▶ [Work to be completed]:
Begin at the line that has "You are a GUI", stop after the line that has "This screenshot has width=1556, height=772.", and print exactly those lines from the records below, without any pictures.

▶ [Supplied records]:
+--

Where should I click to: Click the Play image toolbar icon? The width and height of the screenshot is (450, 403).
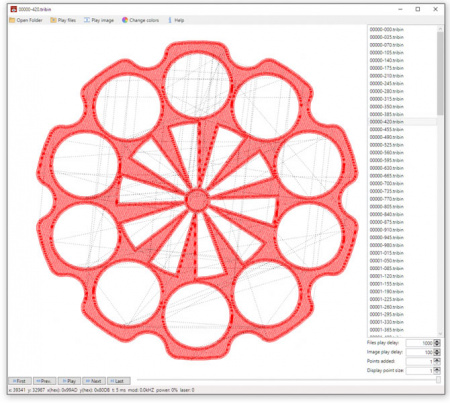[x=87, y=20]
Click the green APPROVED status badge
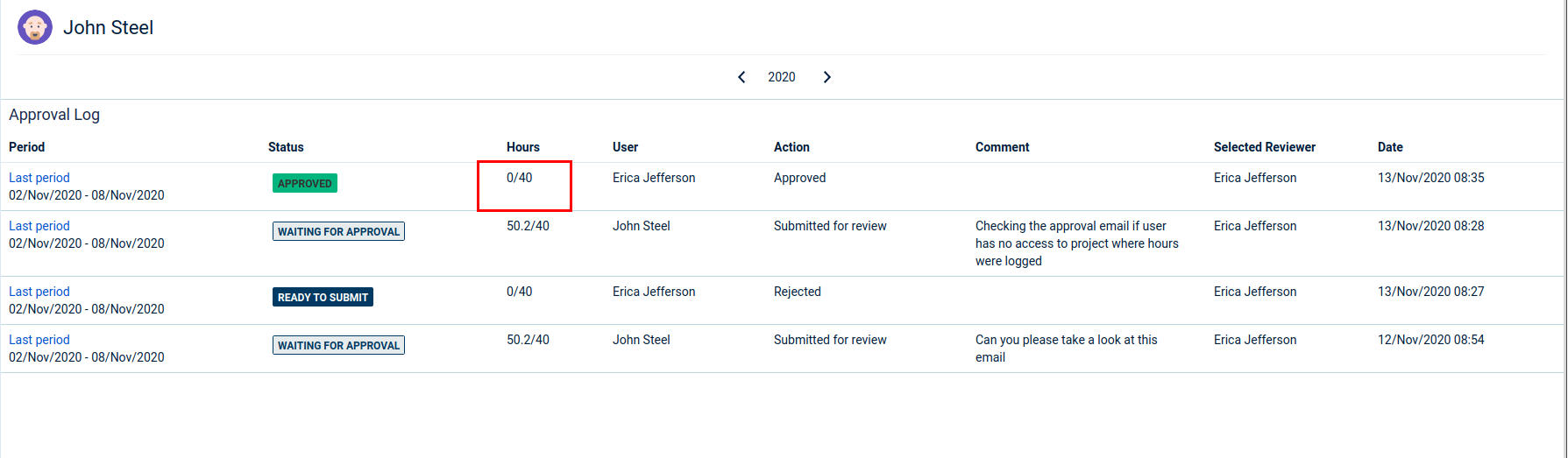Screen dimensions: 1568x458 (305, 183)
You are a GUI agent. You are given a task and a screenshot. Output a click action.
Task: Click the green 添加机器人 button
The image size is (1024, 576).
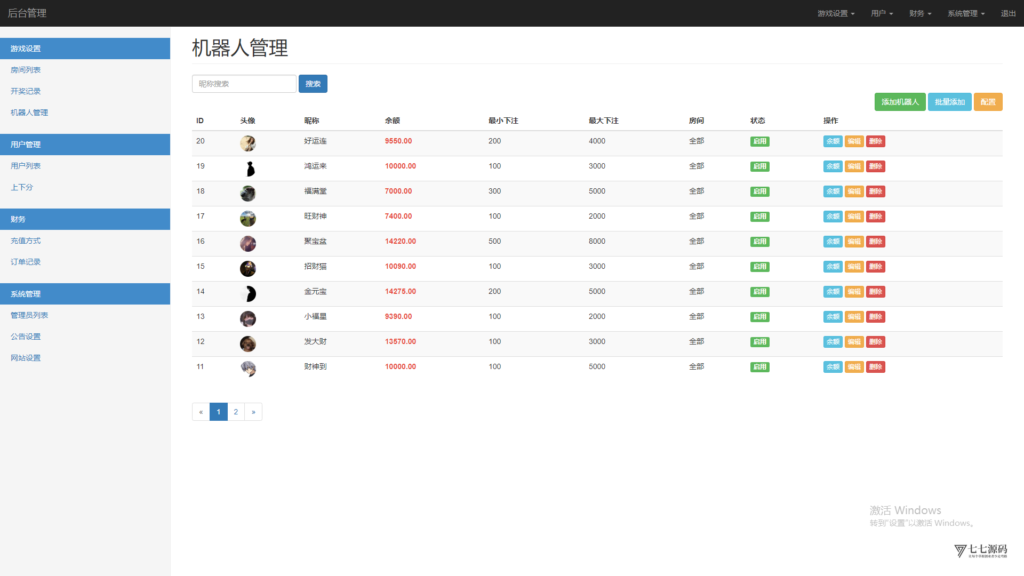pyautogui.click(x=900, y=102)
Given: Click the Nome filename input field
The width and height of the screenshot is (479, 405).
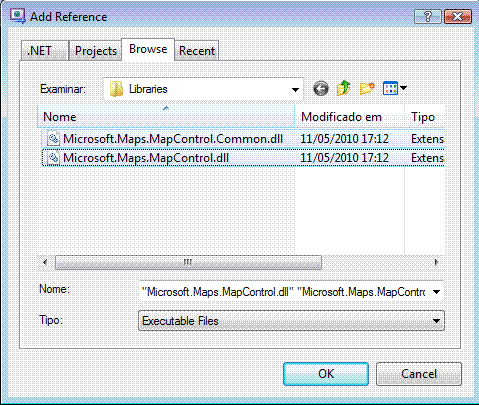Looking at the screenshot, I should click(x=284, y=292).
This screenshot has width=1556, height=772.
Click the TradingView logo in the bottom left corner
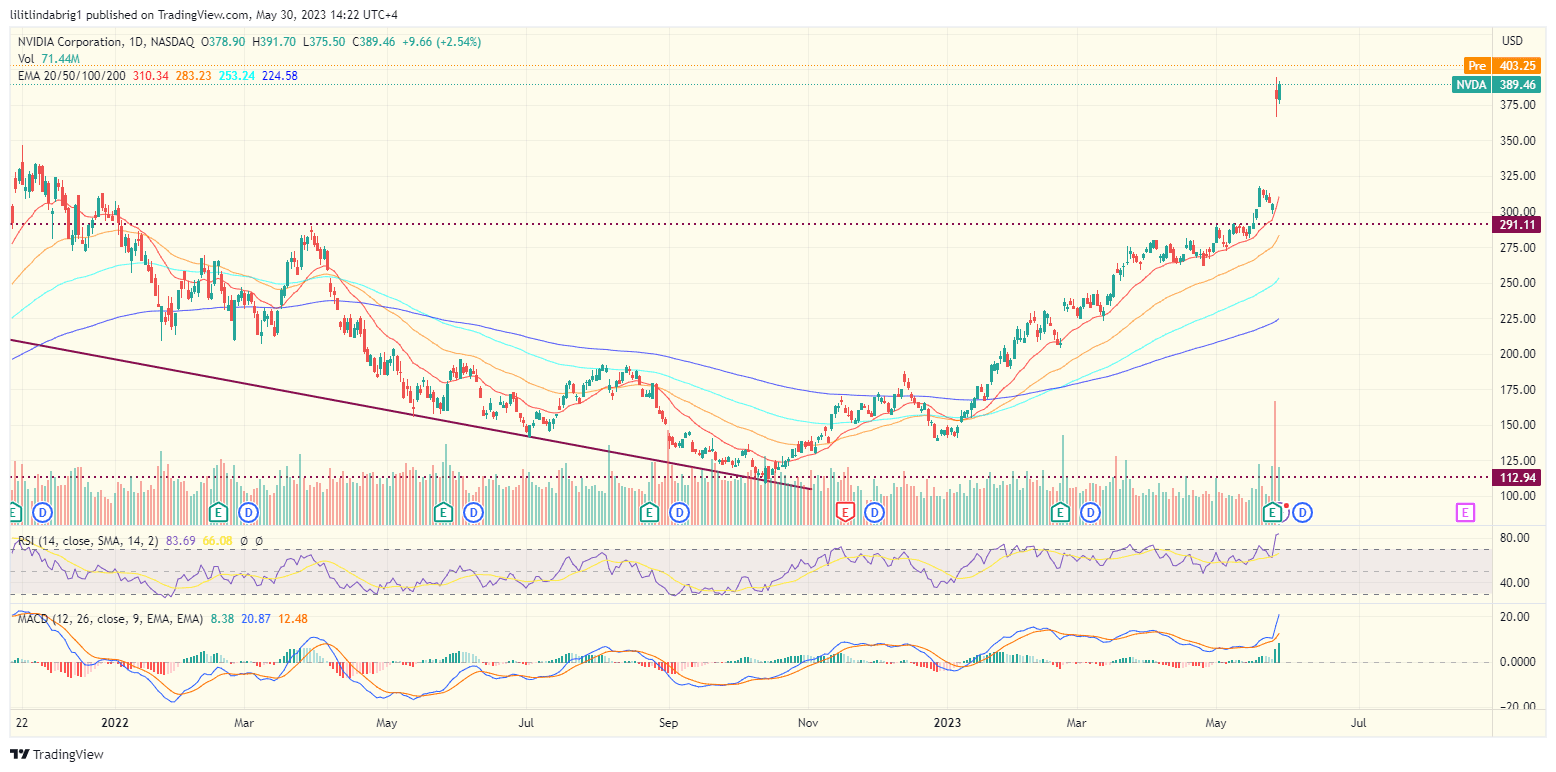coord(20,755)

+--

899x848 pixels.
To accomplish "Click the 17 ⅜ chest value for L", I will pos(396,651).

+--

▶ [Task response]:
You are a GUI agent. You are given a task and a screenshot. Output a click action.
Task: Click the green 添加机器人 button
The image size is (1024, 576).
pyautogui.click(x=900, y=102)
Given: Click the Nome filename input field
The width and height of the screenshot is (479, 405).
Looking at the screenshot, I should click(x=284, y=292).
This screenshot has width=1556, height=772.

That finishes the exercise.